'''

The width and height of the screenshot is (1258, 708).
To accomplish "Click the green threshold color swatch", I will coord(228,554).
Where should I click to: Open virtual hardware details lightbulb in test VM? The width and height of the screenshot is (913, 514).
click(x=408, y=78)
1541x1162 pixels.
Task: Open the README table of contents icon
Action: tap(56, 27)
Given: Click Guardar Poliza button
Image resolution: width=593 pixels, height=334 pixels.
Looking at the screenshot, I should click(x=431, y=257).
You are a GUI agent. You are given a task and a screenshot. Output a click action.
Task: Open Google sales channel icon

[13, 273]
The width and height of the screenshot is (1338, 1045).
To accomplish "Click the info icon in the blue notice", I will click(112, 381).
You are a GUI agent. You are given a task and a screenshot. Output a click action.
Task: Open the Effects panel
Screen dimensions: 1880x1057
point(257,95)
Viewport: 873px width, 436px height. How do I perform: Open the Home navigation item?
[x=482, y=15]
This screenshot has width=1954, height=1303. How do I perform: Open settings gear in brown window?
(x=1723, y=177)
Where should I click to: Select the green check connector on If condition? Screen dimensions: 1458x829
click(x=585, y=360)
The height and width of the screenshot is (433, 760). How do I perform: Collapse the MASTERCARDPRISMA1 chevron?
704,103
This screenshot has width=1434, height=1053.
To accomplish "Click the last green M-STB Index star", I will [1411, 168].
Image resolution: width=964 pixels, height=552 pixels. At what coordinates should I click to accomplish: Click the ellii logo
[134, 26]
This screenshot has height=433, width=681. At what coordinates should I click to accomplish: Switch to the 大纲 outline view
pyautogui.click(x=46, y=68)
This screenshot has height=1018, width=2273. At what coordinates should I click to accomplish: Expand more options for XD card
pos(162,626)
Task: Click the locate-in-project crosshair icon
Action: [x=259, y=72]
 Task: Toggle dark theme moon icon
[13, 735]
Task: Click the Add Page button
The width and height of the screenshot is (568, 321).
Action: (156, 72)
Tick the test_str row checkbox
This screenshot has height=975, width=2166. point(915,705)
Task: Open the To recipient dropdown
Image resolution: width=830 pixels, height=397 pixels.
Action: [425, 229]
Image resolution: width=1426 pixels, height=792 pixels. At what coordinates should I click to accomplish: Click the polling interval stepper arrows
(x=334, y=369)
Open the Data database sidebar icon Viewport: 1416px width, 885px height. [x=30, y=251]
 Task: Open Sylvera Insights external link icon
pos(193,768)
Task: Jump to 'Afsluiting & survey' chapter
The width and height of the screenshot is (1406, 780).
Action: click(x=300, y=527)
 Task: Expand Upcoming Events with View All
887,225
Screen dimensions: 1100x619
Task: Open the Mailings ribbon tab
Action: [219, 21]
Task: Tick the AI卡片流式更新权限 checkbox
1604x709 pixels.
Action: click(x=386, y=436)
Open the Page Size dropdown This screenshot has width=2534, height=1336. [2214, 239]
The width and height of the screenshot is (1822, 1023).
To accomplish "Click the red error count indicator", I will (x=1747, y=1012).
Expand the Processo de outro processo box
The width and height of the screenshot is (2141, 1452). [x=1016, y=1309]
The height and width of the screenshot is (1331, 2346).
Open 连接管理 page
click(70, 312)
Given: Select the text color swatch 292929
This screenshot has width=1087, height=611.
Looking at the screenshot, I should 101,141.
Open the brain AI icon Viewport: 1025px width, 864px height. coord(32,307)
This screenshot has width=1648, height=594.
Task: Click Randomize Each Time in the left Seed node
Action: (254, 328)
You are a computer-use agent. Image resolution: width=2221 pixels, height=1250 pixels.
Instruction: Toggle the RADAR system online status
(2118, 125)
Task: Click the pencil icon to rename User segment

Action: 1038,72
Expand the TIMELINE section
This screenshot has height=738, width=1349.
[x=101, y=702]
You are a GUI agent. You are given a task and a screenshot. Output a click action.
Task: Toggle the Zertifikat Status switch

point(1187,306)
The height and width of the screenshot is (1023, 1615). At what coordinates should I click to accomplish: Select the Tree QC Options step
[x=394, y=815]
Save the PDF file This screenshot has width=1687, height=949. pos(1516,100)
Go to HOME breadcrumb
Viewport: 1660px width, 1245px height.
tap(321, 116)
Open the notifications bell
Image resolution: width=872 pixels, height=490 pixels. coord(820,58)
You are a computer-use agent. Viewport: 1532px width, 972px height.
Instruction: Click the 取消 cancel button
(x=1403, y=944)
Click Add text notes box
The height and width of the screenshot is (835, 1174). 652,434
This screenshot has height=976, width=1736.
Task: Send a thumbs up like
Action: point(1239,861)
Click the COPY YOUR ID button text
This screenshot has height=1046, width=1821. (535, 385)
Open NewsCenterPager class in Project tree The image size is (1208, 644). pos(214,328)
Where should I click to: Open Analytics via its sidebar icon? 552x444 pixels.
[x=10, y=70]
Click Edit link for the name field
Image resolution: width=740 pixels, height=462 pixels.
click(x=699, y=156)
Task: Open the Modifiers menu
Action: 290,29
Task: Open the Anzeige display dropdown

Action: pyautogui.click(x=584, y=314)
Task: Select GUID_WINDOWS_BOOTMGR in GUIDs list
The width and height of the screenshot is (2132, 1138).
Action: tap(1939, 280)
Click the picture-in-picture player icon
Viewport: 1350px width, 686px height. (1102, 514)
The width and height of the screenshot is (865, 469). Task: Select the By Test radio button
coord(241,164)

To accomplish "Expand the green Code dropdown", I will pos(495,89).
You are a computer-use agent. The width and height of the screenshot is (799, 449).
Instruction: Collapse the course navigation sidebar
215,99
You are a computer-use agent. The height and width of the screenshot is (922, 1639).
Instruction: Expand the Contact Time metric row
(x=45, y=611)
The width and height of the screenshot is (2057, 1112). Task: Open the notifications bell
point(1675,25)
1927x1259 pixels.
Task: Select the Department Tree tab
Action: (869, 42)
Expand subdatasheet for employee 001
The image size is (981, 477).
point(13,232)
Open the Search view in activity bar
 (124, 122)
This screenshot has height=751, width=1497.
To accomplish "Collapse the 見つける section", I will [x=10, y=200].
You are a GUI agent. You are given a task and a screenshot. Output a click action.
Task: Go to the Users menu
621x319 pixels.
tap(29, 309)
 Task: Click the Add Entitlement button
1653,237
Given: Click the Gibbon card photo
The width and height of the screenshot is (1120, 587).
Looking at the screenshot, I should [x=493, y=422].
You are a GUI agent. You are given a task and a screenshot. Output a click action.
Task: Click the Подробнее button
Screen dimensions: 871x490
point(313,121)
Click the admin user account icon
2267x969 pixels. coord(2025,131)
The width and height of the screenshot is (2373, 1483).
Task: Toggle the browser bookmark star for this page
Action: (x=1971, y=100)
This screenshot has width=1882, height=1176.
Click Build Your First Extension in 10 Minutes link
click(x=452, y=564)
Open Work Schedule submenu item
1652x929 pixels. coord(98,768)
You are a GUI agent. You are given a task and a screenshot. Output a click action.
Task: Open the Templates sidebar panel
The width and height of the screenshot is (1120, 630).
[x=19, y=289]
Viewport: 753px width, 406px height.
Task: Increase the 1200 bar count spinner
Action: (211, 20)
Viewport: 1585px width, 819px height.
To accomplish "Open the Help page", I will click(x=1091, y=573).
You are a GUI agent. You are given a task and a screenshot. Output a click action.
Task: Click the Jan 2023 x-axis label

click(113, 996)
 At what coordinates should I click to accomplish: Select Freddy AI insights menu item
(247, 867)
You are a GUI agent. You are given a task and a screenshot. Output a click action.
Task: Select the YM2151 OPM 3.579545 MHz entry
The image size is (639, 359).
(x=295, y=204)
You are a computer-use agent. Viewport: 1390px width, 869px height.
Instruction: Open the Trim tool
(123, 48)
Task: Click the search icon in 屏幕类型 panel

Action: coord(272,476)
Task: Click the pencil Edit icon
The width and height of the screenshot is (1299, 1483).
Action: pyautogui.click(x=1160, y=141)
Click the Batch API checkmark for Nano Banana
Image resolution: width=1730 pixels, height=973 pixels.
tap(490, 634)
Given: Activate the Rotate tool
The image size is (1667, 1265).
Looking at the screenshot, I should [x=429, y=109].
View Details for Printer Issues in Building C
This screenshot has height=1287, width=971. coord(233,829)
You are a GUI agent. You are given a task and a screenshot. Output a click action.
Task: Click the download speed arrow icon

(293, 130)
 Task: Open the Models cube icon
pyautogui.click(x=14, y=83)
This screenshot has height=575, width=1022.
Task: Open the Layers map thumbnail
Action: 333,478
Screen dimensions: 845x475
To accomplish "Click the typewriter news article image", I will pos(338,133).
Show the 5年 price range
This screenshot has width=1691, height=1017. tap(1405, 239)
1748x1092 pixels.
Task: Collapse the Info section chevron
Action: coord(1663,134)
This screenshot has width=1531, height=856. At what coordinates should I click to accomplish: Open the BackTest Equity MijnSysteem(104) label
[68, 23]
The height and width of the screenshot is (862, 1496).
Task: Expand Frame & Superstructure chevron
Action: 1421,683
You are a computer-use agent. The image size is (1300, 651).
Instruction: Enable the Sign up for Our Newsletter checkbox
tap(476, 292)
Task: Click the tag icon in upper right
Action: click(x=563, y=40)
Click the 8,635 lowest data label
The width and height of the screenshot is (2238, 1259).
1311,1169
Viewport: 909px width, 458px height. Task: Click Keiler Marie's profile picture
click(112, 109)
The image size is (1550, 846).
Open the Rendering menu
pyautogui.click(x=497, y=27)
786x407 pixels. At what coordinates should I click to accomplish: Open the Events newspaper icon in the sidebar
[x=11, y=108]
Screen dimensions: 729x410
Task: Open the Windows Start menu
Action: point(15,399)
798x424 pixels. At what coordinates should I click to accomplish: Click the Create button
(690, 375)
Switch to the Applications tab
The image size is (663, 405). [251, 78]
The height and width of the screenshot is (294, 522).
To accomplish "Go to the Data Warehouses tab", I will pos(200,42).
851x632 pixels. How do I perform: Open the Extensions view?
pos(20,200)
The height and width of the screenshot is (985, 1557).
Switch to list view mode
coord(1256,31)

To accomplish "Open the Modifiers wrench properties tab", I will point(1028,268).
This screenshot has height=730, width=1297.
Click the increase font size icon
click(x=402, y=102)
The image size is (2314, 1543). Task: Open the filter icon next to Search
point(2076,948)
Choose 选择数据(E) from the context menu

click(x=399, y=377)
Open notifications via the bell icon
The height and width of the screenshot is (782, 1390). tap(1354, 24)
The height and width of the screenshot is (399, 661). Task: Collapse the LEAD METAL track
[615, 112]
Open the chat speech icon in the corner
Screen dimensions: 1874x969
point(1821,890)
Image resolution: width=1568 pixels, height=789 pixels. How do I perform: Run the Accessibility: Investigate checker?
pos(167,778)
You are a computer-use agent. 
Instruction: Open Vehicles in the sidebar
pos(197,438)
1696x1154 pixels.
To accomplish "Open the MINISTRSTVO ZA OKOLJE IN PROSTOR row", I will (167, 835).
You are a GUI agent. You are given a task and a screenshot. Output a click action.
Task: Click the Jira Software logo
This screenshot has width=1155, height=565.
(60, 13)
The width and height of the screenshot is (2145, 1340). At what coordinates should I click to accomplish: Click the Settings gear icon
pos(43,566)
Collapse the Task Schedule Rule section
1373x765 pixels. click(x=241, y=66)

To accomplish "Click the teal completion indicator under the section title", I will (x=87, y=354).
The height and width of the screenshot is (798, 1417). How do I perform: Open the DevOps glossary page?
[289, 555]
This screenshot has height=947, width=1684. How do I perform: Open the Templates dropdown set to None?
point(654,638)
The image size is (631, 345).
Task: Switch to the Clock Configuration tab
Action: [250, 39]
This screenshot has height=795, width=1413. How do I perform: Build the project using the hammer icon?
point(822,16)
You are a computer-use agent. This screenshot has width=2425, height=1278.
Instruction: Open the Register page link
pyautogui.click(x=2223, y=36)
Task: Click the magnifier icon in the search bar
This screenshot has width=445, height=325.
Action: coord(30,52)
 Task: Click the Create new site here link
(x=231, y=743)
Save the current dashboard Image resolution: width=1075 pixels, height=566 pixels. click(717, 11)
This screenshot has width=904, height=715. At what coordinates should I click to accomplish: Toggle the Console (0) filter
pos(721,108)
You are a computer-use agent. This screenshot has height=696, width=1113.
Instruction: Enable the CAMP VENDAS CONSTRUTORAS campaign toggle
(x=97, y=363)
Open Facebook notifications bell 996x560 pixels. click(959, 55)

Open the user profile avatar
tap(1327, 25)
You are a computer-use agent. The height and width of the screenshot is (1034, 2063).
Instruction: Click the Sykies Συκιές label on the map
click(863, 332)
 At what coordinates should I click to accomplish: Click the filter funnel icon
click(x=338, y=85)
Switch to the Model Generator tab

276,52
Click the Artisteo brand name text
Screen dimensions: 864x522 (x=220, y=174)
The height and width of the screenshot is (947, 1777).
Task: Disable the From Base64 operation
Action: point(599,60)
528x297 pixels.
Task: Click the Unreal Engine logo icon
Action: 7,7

'''

**BRIEF**:
Scan the records above. Return every line with "swatch" in it.

**SOLUTION**:
To accomplish "Click the green threshold color swatch", I will coord(228,554).
Given: Select the text color swatch 292929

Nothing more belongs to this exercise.